──────── Information
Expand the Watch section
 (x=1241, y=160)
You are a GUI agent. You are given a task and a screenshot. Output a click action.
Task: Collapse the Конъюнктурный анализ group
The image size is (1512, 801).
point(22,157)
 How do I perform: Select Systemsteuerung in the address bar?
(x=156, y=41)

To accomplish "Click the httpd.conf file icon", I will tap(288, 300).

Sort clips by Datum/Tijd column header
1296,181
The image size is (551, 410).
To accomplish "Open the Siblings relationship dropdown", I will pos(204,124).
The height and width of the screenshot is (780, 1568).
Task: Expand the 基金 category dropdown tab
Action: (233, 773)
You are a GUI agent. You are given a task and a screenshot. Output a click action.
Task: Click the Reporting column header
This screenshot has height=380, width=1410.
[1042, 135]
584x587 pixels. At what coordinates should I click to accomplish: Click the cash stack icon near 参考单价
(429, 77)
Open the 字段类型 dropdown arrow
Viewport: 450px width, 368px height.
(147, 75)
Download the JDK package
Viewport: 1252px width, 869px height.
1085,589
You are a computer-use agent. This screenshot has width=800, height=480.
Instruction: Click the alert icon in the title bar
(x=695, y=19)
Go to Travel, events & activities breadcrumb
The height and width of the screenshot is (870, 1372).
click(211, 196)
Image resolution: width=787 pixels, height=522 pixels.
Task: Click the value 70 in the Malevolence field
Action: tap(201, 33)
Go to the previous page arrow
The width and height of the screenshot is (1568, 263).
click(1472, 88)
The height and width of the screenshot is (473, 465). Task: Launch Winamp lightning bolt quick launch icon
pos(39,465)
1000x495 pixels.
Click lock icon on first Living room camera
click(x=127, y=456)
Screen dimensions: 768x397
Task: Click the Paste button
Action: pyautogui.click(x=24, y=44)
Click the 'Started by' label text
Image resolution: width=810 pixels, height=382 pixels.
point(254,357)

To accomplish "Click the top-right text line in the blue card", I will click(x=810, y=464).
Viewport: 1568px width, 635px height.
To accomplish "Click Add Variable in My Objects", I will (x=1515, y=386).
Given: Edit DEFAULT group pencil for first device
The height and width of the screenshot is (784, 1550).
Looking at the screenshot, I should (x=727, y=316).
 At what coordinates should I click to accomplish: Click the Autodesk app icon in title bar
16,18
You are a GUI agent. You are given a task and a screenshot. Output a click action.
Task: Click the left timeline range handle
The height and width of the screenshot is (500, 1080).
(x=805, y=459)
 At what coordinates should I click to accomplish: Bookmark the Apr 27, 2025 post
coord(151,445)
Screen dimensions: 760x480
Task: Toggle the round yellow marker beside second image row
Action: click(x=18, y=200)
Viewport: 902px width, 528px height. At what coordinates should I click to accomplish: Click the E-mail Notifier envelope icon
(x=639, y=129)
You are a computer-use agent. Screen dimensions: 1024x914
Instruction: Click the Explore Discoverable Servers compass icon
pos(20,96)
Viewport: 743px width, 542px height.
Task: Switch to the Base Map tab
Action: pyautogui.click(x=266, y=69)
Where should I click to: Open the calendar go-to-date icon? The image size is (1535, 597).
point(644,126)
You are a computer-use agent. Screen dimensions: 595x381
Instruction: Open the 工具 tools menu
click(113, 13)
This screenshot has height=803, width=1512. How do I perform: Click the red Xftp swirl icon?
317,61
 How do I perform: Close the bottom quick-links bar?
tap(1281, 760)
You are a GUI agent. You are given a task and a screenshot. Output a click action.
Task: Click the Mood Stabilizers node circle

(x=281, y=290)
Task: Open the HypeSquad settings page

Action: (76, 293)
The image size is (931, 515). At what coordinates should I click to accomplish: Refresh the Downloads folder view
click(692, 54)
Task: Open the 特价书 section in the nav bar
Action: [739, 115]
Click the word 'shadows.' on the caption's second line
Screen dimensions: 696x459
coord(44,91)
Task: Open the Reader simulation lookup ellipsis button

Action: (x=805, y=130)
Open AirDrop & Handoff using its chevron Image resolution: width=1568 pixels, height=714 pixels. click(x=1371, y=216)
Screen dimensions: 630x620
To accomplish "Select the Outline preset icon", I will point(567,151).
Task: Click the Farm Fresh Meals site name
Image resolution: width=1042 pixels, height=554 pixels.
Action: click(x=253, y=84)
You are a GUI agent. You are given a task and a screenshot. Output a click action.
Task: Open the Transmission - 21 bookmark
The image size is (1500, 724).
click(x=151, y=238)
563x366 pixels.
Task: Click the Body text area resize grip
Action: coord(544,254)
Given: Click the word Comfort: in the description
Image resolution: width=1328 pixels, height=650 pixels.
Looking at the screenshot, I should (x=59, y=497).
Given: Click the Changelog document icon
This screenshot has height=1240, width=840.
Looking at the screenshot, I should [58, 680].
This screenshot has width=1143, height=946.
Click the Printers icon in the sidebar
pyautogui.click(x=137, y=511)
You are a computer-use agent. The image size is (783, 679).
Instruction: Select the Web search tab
────────────────
From the first line to the last, return the data exactly.

Expand the Watch section
 (x=1241, y=160)
You are a GUI agent. You are given a task and a screenshot. Output a click action.
Task: Collapse the Конъюнктурный анализ group
The image size is (1512, 801).
point(22,157)
 How do I perform: Select Systemsteuerung in the address bar?
(x=156, y=41)

To accomplish "Click the httpd.conf file icon", I will tap(288, 300).

Sort clips by Datum/Tijd column header
1296,181
The image size is (551, 410).
To accomplish "Open the Siblings relationship dropdown", I will pos(204,124).
The height and width of the screenshot is (780, 1568).
Task: Expand the 基金 category dropdown tab
Action: (233, 773)
You are a GUI agent. You are given a task and a screenshot. Output a click action.
Task: Click the Reporting column header
This screenshot has height=380, width=1410.
[1042, 135]
584x587 pixels. At what coordinates should I click to accomplish: Click the cash stack icon near 参考单价
(429, 77)
Open the 字段类型 dropdown arrow
Viewport: 450px width, 368px height.
(147, 75)
Download the JDK package
Viewport: 1252px width, 869px height.
1085,589
You are a computer-use agent. This screenshot has width=800, height=480.
Instruction: Click the alert icon in the title bar
(x=695, y=19)
Go to Travel, events & activities breadcrumb
The height and width of the screenshot is (870, 1372).
click(211, 196)
Image resolution: width=787 pixels, height=522 pixels.
Task: Click the value 70 in the Malevolence field
Action: tap(201, 33)
Go to the previous page arrow
The width and height of the screenshot is (1568, 263).
click(1472, 88)
The height and width of the screenshot is (473, 465). Task: Launch Winamp lightning bolt quick launch icon
pos(39,465)
1000x495 pixels.
Click lock icon on first Living room camera
click(x=127, y=456)
Screen dimensions: 768x397
Task: Click the Paste button
Action: pyautogui.click(x=24, y=44)
Click the 'Started by' label text
Image resolution: width=810 pixels, height=382 pixels.
point(254,357)

To accomplish "Click the top-right text line in the blue card", I will click(x=810, y=464).
Viewport: 1568px width, 635px height.
To accomplish "Click Add Variable in My Objects", I will (x=1515, y=386).
Given: Edit DEFAULT group pencil for first device
The height and width of the screenshot is (784, 1550).
Looking at the screenshot, I should (x=727, y=316).
 At what coordinates should I click to accomplish: Click the Autodesk app icon in title bar
16,18
You are a GUI agent. You are given a task and a screenshot. Output a click action.
Task: Click the left timeline range handle
The height and width of the screenshot is (500, 1080).
(x=805, y=459)
 At what coordinates should I click to accomplish: Bookmark the Apr 27, 2025 post
coord(151,445)
Screen dimensions: 760x480
Task: Toggle the round yellow marker beside second image row
Action: click(x=18, y=200)
Viewport: 902px width, 528px height. At what coordinates should I click to accomplish: Click the E-mail Notifier envelope icon
(x=639, y=129)
You are a computer-use agent. Screen dimensions: 1024x914
Instruction: Click the Explore Discoverable Servers compass icon
pos(20,96)
Viewport: 743px width, 542px height.
Task: Switch to the Base Map tab
Action: pyautogui.click(x=266, y=69)
Where should I click to: Open the calendar go-to-date icon? The image size is (1535, 597).
point(644,126)
You are a computer-use agent. Screen dimensions: 595x381
Instruction: Open the 工具 tools menu
click(113, 13)
This screenshot has height=803, width=1512. How do I perform: Click the red Xftp swirl icon?
317,61
 How do I perform: Close the bottom quick-links bar?
tap(1281, 760)
You are a GUI agent. You are given a task and a screenshot. Output a click action.
Task: Click the Mood Stabilizers node circle

(x=281, y=290)
Task: Open the HypeSquad settings page

Action: (76, 293)
The image size is (931, 515). At what coordinates should I click to accomplish: Refresh the Downloads folder view
click(692, 54)
Task: Open the 特价书 section in the nav bar
Action: [739, 115]
Click the word 'shadows.' on the caption's second line
Screen dimensions: 696x459
coord(44,91)
Task: Open the Reader simulation lookup ellipsis button

Action: (x=805, y=130)
Open AirDrop & Handoff using its chevron Image resolution: width=1568 pixels, height=714 pixels. click(x=1371, y=216)
Screen dimensions: 630x620
To accomplish "Select the Outline preset icon", I will point(567,151).
Task: Click the Farm Fresh Meals site name
Image resolution: width=1042 pixels, height=554 pixels.
Action: click(x=253, y=84)
You are a GUI agent. You are given a task and a screenshot. Output a click action.
Task: Open the Transmission - 21 bookmark
The image size is (1500, 724).
click(x=151, y=238)
563x366 pixels.
Task: Click the Body text area resize grip
Action: coord(544,254)
Given: Click the word Comfort: in the description
Image resolution: width=1328 pixels, height=650 pixels.
Looking at the screenshot, I should (x=59, y=497).
Given: Click the Changelog document icon
This screenshot has height=1240, width=840.
Looking at the screenshot, I should [58, 680].
This screenshot has width=1143, height=946.
Click the Printers icon in the sidebar
pyautogui.click(x=137, y=511)
You are a computer-use agent. The image size is (783, 679).
Instruction: Select the Web search tab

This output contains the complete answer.